For as long as I can I remember, I've been saying that I was going to lose weight and get into shape. But it never happened. Every time I try to lose weight, I gain it back. Every time I try to get into shape, I quit after a month. So this time, I thought it would be best not to say anything. But then I told my boyfriend. And my sister. And my coworkers. And when my boss asked me to set goals for myself after my 90-day review, one of them was "To complete a Tough Mudder." This time, I will not fail. And I have other people helping me and encouraging me to make sure that I don't.
It's been hard getting back into working out. On most days, I don't have any motivation to go on a run or press play on Turbo Fire. But I do it anyway. On most days, I don't see the results of all of my hard work. But some days, I try on clothes that haven't fit in over a year and I realize that it's working. Most days, I feel tired and sore. And quite frankly, I want to give up. But I don't...because I signed up for this Tough Mudder, and I'm going to conquer this thing.

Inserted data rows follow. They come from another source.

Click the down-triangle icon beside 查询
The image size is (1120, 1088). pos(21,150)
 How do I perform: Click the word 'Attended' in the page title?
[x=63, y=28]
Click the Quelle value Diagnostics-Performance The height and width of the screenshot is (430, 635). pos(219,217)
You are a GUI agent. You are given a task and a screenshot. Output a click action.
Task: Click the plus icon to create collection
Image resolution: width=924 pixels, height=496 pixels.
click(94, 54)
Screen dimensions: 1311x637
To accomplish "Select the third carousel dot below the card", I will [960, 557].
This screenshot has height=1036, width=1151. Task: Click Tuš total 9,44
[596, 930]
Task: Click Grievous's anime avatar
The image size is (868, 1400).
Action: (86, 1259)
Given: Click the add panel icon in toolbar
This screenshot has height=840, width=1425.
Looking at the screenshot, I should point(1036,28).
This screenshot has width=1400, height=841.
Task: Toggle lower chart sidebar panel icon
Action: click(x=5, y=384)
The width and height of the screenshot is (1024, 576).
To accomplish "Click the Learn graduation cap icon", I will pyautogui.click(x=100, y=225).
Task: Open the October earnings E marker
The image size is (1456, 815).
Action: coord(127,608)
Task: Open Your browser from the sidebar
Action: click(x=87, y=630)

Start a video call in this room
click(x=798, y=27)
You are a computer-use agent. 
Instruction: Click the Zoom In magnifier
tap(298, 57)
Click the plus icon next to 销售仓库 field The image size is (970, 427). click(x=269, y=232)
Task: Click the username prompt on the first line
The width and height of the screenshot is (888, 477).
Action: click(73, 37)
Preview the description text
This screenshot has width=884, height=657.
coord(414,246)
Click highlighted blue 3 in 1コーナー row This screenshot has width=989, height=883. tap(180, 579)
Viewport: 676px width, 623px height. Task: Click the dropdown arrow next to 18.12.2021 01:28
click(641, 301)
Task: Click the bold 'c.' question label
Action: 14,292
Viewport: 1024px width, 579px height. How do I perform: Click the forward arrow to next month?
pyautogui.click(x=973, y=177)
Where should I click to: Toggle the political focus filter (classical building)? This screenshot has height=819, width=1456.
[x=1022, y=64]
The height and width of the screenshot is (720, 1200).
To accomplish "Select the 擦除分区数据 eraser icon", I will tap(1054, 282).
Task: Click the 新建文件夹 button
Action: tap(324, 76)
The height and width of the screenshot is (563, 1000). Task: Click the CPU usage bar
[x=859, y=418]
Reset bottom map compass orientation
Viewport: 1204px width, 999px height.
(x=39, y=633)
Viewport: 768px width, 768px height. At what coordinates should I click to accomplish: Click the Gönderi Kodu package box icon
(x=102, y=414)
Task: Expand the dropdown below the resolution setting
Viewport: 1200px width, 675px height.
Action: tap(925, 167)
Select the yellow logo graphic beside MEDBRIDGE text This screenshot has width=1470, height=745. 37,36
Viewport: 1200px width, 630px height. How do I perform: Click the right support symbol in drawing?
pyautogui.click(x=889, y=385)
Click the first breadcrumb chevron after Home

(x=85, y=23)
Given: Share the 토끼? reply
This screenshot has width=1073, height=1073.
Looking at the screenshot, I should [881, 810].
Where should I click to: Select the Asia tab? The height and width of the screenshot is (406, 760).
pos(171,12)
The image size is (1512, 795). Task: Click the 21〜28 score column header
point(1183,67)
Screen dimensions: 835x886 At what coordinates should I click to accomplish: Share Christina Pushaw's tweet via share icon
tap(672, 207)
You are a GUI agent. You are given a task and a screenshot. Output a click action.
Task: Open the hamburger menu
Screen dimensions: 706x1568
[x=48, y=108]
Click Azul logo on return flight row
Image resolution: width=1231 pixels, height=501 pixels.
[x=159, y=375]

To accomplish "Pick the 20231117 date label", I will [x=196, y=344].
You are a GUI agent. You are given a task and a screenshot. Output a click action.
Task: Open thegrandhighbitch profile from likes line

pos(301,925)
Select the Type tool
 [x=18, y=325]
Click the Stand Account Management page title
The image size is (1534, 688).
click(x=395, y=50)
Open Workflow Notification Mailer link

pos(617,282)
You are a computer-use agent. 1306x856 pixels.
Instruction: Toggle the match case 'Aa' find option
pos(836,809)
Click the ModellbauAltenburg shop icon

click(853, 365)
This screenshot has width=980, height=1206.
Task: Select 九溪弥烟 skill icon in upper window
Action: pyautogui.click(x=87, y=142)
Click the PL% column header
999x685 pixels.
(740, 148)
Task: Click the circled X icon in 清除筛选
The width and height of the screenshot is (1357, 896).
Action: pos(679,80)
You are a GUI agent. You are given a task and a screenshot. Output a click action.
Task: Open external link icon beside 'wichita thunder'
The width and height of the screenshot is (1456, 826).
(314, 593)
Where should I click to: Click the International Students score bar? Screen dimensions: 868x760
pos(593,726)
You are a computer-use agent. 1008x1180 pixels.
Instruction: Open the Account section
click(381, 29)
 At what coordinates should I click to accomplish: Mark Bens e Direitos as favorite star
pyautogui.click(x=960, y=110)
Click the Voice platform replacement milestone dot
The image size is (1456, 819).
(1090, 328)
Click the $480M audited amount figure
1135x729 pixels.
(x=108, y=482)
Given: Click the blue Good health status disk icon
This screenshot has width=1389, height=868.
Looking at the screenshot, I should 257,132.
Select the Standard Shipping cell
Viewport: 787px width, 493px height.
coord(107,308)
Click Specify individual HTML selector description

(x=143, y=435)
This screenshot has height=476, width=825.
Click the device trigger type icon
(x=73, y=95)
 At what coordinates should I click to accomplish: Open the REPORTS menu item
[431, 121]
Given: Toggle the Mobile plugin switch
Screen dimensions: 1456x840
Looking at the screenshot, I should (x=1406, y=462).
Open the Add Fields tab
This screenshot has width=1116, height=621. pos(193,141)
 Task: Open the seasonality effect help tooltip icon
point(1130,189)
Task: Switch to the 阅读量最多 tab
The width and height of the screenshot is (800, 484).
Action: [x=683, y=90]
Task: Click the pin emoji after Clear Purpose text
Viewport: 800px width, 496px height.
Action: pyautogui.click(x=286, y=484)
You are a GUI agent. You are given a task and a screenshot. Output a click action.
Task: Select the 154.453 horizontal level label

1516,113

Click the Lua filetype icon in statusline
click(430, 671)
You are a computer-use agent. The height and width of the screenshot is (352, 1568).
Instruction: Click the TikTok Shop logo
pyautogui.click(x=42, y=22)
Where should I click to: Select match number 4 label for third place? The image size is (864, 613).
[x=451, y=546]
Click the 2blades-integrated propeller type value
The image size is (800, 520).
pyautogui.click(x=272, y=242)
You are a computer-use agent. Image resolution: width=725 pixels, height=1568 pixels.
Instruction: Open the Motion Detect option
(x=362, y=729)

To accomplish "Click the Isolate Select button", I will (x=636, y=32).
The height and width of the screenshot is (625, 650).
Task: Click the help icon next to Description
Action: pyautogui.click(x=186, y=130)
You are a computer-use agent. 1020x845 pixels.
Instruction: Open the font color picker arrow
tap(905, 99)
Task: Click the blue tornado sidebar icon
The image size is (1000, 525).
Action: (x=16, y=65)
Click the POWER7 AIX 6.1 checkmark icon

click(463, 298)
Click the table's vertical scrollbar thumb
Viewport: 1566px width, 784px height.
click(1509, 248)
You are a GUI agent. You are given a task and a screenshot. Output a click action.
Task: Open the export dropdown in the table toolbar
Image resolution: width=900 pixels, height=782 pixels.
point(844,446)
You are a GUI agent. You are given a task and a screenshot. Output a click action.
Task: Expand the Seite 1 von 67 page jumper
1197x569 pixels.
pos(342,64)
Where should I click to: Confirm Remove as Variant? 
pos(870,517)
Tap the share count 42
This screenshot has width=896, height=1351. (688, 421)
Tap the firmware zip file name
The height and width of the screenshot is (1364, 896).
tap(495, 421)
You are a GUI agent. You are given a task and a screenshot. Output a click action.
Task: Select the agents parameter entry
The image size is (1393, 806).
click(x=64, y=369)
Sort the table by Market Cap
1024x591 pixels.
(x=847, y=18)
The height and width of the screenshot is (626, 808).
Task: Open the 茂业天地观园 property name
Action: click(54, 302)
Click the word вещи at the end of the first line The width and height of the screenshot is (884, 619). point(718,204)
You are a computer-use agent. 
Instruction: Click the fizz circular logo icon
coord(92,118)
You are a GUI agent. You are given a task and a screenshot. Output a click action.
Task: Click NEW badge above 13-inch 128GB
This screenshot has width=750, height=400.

Up until this point, my training has mainly consisted of running (I'm using the Couch to 5k app). I added in Turbo Fire a few days ago, and next month I'll be adding in strength training. On my first day of C25K, the intervals were run 1 minute and walk 90 seconds. I could barely get through it and my legs ached. Tonight, the intervals were run 5 minutes and walk 3 minutes. And you know what? I made that workout my bitch. I was running at a pace that felt impossible to me that first day, and I kept the same pace the entire time. I was exhausted when I was done, but it felt incredible to complete that run.
At my lowest weight since junior year at FGCU. Taken on August 9, 2014 |
With all of this training, the weight has started to come off. It's been a slow journey, and for a few weeks, I was gaining weight instead of losing it. Since March, I've lost 17 pounds. However, I didn't start seeing results until a few weeks ago. After losing 10 pounds, my clothes still fit the same, and I was starting to get frustrated. It wasn't until I had lost 15 pounds that I started seeing results. Now, my clothes are looser, and I'm more comfortable wearing shorts and fitted shirts. But what's really been amazing is watching my confidence grow. I'm still not where I want to be, but I feel amazing! I wear compression shorts when I run, tank tops to work and shorts on the weekends - and I don't give a damn what people say about it. When you feel amazing, nothing can stop you from working toward your goals.
This journey is far from over. There's still 90 days until Tough Mudder, and I have so much work to do before then. But I believe in myself, and there are other people who believe in me too. There are days when my legs are sore, and I'm tired beyond belief. There are days when I finish a workout and all I want to do is cry because I didn't do as well as I could've. There are days when I think, "if I didn't give up last year, this wouldn't be so hard." But the love and encouragement from my boyfriend, family and coworkers is what keeps me going when all I want to do is quit. I refuse to let them down.
The best things in life aren't given. They're earned.